Thomas Wallgren: Transformative Philosophy: Socrates, Wittgenstein, and the Democratic Spirit of Philosophy (2006)
Thomas Wallgren: Transformative Philosophy: Socrates, Wittgenstein, and the Democratic Spirit of Philosophy. Lexington Books, Lanham Md, 2006. ISBN-13: 978-0-7391-1361-5
Transformative Philosophy asks what one can do today of the notion that philosophy carries within itself a promise of emancipation through enlightenment.

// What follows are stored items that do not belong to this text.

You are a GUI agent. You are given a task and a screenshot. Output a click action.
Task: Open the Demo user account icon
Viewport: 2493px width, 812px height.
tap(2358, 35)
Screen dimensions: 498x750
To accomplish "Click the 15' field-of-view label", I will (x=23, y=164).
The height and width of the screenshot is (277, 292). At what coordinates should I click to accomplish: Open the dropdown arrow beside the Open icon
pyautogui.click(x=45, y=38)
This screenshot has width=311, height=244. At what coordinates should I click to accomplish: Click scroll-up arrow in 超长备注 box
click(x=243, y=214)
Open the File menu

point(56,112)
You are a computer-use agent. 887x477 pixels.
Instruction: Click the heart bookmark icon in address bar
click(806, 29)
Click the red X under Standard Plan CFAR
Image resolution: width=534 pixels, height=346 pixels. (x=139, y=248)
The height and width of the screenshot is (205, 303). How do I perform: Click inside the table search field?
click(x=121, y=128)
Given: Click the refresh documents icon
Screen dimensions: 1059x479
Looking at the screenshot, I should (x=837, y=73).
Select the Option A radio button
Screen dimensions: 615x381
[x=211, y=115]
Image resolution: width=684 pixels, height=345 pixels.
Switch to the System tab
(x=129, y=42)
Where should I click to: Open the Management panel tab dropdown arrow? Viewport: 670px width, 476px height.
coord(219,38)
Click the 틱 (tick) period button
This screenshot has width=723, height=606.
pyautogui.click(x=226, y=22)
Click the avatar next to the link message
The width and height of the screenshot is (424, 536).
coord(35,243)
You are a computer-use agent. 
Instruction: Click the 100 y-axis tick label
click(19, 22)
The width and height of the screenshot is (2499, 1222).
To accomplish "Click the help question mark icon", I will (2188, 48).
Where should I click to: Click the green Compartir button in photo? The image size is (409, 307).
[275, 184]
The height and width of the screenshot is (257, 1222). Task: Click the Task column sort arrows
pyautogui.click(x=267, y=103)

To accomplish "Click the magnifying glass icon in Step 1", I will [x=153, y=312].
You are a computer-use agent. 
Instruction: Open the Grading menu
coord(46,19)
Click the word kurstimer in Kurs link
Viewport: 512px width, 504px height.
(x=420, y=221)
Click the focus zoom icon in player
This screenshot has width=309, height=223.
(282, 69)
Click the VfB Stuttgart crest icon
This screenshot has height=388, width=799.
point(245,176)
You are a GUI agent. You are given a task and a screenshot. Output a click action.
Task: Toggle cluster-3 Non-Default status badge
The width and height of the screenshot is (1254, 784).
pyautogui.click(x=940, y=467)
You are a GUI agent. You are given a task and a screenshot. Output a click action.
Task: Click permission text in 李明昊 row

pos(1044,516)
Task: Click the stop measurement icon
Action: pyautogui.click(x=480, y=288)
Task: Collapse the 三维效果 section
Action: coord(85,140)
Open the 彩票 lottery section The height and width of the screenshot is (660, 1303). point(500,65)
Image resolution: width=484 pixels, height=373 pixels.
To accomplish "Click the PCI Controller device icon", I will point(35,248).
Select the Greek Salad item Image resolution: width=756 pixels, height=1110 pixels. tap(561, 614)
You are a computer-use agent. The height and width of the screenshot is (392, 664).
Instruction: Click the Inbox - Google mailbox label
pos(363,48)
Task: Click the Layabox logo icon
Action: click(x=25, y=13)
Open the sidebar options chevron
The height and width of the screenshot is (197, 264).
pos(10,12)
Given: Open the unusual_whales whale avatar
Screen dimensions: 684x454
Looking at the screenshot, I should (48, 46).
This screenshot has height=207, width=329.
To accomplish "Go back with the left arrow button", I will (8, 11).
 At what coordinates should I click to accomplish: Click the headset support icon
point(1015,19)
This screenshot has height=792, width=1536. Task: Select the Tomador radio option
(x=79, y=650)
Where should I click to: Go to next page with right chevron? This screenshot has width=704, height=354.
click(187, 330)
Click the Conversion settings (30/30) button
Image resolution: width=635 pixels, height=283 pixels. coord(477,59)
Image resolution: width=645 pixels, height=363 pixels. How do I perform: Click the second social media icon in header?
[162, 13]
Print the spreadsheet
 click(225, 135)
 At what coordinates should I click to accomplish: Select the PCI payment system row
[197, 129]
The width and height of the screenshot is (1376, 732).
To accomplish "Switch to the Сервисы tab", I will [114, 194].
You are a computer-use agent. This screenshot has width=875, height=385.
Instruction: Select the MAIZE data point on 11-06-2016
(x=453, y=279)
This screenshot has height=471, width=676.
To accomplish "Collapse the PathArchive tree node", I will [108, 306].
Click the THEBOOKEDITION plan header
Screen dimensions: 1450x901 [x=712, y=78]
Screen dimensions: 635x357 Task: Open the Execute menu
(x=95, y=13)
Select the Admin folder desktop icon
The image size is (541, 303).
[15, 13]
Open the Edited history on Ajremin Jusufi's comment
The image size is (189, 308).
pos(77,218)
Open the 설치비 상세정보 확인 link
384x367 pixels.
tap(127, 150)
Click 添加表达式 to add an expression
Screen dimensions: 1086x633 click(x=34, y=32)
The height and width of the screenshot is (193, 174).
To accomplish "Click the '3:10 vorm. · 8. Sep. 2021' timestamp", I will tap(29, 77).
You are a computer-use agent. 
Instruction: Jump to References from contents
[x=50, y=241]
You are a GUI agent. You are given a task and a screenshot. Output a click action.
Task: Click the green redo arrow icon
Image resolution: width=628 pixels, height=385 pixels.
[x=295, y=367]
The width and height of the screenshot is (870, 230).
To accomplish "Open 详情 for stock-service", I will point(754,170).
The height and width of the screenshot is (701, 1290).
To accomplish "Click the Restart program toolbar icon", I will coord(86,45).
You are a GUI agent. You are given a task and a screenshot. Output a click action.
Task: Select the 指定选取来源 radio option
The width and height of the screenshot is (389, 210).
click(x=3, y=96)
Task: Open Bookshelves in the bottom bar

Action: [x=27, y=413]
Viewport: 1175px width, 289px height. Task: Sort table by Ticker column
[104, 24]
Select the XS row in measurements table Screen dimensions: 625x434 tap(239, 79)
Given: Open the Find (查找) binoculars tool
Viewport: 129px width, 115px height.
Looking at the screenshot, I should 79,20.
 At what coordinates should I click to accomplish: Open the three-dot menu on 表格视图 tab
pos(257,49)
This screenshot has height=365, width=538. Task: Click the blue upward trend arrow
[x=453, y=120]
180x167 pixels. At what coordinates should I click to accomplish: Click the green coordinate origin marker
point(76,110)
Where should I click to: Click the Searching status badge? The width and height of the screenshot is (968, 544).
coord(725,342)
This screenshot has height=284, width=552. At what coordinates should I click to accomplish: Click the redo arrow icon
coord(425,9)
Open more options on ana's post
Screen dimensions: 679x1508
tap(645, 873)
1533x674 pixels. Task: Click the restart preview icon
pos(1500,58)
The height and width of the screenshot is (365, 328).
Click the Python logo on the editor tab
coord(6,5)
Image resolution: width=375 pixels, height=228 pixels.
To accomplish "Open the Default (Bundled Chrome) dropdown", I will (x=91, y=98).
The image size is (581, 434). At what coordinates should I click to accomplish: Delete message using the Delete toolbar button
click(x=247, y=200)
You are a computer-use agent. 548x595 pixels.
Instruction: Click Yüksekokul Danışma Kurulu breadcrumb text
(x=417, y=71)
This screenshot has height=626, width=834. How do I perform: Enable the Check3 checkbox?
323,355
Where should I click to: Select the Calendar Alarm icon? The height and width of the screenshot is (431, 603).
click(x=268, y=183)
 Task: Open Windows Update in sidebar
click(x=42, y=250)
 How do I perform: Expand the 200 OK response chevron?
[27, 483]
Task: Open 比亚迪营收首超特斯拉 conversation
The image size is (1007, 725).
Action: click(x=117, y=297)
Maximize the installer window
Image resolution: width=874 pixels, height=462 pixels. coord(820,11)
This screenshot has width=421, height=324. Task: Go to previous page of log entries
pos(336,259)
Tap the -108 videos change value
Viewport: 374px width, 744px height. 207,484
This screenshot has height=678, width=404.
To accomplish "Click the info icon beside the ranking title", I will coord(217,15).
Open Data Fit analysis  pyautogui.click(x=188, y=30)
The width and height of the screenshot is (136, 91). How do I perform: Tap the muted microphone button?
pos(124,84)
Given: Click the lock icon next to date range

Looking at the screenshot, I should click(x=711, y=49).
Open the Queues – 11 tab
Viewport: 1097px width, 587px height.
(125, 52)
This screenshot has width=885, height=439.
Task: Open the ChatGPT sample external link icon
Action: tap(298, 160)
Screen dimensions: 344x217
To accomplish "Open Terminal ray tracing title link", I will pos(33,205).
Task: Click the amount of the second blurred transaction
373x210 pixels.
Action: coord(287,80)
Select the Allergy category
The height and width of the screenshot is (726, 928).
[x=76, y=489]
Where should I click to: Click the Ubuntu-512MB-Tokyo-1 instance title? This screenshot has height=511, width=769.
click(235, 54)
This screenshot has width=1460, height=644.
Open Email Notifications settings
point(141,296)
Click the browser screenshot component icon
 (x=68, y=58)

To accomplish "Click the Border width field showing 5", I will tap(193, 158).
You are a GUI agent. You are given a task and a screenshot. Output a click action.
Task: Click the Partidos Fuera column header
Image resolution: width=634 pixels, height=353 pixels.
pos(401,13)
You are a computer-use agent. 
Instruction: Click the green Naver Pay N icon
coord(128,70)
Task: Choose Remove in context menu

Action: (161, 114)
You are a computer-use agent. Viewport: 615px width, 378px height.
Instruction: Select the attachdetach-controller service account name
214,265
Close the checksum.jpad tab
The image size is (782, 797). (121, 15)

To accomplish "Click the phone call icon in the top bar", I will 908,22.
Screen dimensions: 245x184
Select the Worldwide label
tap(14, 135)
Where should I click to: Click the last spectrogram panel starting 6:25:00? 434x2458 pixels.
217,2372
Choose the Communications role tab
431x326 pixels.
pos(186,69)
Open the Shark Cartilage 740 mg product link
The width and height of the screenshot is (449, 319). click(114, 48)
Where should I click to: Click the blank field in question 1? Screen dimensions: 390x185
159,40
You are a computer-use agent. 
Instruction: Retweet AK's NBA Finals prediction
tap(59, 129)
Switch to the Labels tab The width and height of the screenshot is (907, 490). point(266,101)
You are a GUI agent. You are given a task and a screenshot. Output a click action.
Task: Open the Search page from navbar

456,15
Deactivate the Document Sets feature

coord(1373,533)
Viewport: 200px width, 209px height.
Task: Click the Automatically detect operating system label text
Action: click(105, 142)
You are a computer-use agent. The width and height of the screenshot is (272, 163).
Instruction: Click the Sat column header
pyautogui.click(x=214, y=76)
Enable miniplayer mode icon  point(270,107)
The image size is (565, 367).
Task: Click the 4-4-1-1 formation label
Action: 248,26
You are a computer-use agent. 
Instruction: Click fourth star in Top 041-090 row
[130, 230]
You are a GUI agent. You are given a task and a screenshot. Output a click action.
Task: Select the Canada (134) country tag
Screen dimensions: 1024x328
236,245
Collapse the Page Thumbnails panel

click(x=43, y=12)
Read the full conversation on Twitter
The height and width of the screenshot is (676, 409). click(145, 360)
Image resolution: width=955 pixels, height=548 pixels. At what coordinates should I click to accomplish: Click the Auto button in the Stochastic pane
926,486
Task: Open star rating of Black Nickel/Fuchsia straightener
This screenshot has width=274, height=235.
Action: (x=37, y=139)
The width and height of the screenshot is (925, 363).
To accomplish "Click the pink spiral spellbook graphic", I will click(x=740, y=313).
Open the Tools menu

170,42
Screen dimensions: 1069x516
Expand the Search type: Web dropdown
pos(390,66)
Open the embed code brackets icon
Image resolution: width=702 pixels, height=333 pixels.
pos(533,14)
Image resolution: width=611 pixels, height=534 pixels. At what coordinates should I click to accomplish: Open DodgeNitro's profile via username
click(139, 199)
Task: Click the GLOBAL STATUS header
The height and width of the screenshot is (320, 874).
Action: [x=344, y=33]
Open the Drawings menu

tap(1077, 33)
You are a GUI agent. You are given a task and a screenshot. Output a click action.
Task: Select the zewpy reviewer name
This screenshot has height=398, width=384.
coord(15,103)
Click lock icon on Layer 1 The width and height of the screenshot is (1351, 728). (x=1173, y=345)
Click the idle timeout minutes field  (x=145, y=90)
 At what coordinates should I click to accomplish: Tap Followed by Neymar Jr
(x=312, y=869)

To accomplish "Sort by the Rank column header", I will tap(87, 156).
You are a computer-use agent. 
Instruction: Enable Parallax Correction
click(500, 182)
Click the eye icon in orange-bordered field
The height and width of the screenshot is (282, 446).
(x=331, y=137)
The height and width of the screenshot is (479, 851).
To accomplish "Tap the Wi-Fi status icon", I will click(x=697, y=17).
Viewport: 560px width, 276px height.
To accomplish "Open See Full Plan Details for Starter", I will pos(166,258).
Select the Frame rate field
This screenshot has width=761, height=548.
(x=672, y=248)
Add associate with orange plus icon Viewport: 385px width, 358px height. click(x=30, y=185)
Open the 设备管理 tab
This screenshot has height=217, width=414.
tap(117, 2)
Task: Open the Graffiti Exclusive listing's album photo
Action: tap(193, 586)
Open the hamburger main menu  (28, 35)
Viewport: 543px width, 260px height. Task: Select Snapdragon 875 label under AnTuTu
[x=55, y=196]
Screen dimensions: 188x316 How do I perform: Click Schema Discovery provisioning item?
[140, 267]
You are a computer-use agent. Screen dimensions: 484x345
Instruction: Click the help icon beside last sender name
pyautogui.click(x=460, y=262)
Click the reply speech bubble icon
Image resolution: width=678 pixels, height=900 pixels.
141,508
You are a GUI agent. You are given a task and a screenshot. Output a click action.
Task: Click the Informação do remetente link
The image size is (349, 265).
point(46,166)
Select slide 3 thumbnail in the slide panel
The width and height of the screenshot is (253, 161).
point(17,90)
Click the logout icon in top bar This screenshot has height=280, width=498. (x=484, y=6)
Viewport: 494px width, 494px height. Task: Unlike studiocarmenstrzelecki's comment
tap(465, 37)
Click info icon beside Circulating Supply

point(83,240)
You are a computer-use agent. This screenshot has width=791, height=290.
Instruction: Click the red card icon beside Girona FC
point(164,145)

This topic in the philosophical discourse of modernity and the philosophy of philosophy is addressed through a genealogy of "philosophy" leading to a diagnosis of the current state of the art in the understanding Western academic philosophers have of their own discipline. (Chapters 1-3.) A scrutiny of the conceptions of philosophy informing the work of some influential analytical philosophers provides the motivation for a study of the new resources for philosophical self-understanding and method made available by Wittgenstein. (Chapters 4 and 5.) The question of philosophy's relation to its time, that has been studied above all in the Kant-Hegel-Marx -tradition, is studied as a challenge to Wittgensteinian philosophy. (Chapter 6.) The study of Socrates' conception of philosophy is drawn upon as a resource in a constructive effort to move from the idea of Wittgenstein's work as primarily a therapeutic enterprise to a more comprehensive and refined view. The democratic dimensions of Wittgenstein's later polyphonic method are worked out, as well as the inevitably transformative power of philosophical investigations that take the form of ethical work on oneself as well as a kind of caring for others. (Chapters 1-3, 5 and 7.)